The credibility of his program depends on it … especially with Maryland's move to the Big Ten Conference looming just over the horizon.
"I don't think it has anything to do with the Big Ten and everything to do with our program and what we're trying to do here," he said during the Terrapins basketball media day at Comcast Center. "It would have been nice to sneak in last year. It would have been nice. We didn't deserve it. We didn't win enough games …enough games we were supposed to win. So that is the next progression. That is what we plan to do."
It won't be a slam dunk, of course. The Terps lost their most imposing defensive player — center Alex Len — to the NBA and they still are a team that will depend a lot on a bunch of talented underclassmen, but that was last year's excuse. Turgeon made it clear that whatever growing up those players still have to do, they're going to have to do it on the fly.
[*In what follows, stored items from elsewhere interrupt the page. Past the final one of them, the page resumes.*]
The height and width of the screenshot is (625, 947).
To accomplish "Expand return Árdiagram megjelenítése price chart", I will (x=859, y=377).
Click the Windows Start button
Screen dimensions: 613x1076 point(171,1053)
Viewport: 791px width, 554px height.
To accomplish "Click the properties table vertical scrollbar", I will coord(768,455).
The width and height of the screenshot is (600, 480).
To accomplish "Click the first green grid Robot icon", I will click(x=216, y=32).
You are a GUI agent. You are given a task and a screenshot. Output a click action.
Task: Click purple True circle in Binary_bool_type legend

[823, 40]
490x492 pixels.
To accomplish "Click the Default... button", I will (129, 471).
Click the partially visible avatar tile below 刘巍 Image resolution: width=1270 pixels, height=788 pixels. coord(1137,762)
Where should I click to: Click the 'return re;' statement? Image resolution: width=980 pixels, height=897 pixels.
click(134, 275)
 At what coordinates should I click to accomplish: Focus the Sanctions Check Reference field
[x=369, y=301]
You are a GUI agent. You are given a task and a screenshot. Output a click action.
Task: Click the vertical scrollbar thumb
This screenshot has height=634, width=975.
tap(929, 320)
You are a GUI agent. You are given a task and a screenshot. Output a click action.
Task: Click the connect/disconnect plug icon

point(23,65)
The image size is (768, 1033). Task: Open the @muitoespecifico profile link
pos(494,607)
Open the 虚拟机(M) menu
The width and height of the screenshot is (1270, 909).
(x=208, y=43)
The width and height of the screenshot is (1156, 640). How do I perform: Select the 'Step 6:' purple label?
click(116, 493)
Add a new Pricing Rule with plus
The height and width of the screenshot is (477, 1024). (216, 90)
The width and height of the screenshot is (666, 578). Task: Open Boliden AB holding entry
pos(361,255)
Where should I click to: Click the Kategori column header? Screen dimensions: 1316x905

"We're going to have to stay healthy," he said. "We're going to have to be really good and we're going to have to be somewhat lucky. The basketball gods are going to have to be on our side and we'll have to get a few bounces. It's a long season. I just think in recruiting and everything we're doing here, it's just the next natural step and it feels right. I can stand up here and say, I feel like we have a really good basketball team."
What he refused to do was hedge his bet and point out that the Terps are going to be better next year. They may have another good recruiting class on the way and they have a right to expect more growth from the four sophomores who are expected to play big roles this year, but that's a story for next October's media day.
"We're not thinking about next year," Turgeon said. "We're thinking about this year. Our guys have worked our tails off since the end of last year and we've gotten a lot better."
He also was reluctant to spend a lot of time checking the rear-view mirror, other than to point out a lot of areas where he feels the Terps will be much-improved this year. Maryland fans should like the fact that he's one of those coaches who never seems to be looking for an out.
"I feel really good about where we are," he added. "This is a huge year for us to improve on what we did last year, and we should. I think we're ready to take that next step, so we're excited about that. It's a big year for us. Today, I'm happy with where we are and what we've done."
Everyone seems to agree that the key to the whole thing will be the way the Terps play on defense without Len, who Turgeon unreservedly points out was the major reason Maryland led the ACC in shooting percentage defense last season. The offense features a lot of scoring potential if the young Terps can play more under control and cut way down on turnovers.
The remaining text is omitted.